Quality against casualisation – two case studies from further education in the South-West

UCU has been saying for years that casualised contracts affect the quality of education. We’ve argued that employers with highly casualised workforces often struggle to ensure that there are guaranteed staff for who areas of provision and that employers struggle to recruit and retain staff, leading to high turnover and neglect of professional development.

For students and learners, this means their lessons may not have enough staff, they may not know from term to term who is teaching them, and that it is impossible to build up proper educational relationships with a fast-changing workforce. For staff on casual contracts, it means the endless anxiety of worrying whether you’ll be employed again and the frustration of working for an employer who shows no commitment to you but expects you to deliver ‘excellence’ day in day out. That’s why UCU argues constantly for transferring casualised staff onto secure contracts. It’s in everyone’s interests.

Well, it seems that at least some Ofsted inspectors may be starting to agree with us.

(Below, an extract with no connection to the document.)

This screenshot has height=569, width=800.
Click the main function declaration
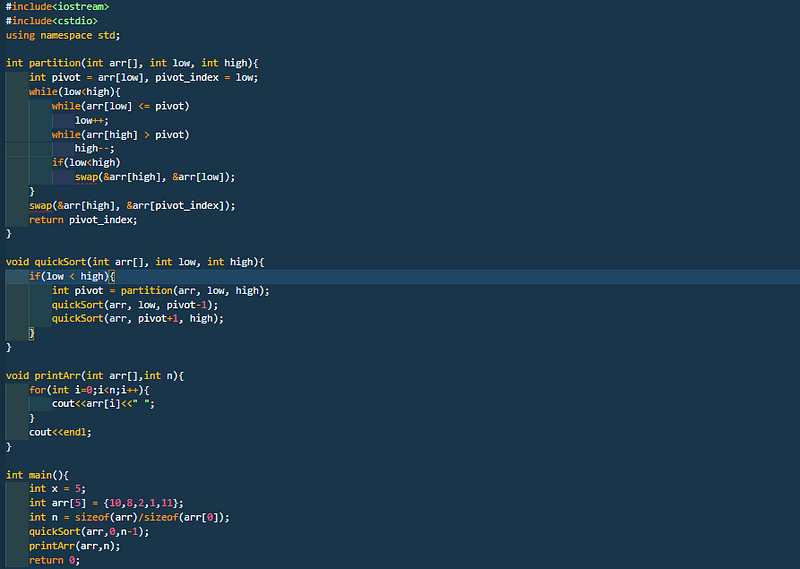(37, 475)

UCU, like other teaching unions, is highly critical of Ofsted, but it does seem that inspection teams in the South-West may have combined, if unintentionally, with UCU campaigning to persuade two colleges to reduce the casualisation of their workforces. City of Bristol College and Wiltshire College both received critical Ofsted reports over the course of 2013 and 2014 and in both cases, the quality of teaching was under the spotlight.

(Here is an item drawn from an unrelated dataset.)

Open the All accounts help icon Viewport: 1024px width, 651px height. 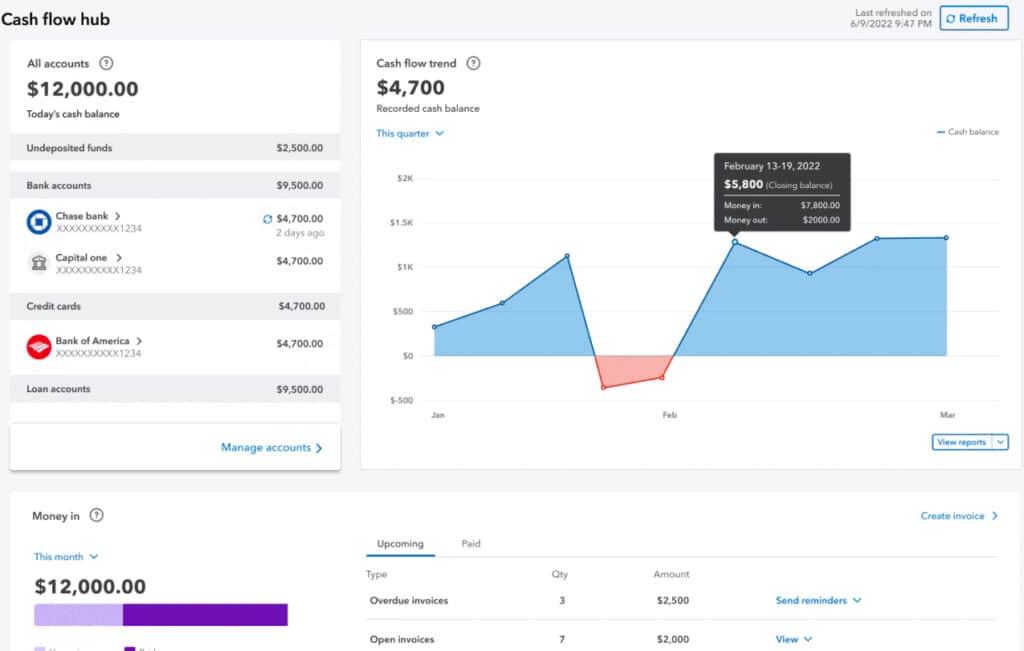point(106,63)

City of Bristol College is a significant employer of staff on zero hours contracts, while Wiltshire College employed some staff on zero hours contracts and over 30% of its teaching was delivered by agency workers. In the case of Wiltshire College, Ofsted, which shies away from contractual matters, seemed to come close to addressing casualisation directly. In its report from March 2014, Ofsted notes that ‘over recent years, the lack of stability in a number of teaching teams due to staff turnover and some inadequate cover arrangements has contributed to students’ below average achievement’. Similarly, in its October 2013 report into City of Bristol College, Ofsted noted that there was ‘significant variation in the quality of teaching within and between faculties and subject areas’, together with insufficient attention to planning to meet the needs of individual learners, while assessment and feedback to students was poor.

Both colleges have put in place plans to overhaul their teaching since and interestingly, both have responded positively to UCU calls to address casualisation. City of Bristol has reached an agreement with UCU to end entirely the use of zero hours contracts and to replace them with fractional established contracts. Wiltshire College has similarly agreed to end its use of agency staff and reduce the number of staff on part-time and variable hours contracts.

What’s the ‘learning point’ here? In one sense, it’s simple and obvious. We are right about the connection between casualisation and the threat to quality and other people are only just beginning to cotton on. Professional, committed staff who are put onto casualised contracts are often not given the resources or the time that they need. That’s why this is the time for UCU and its branches to  turn up the heat on our employers.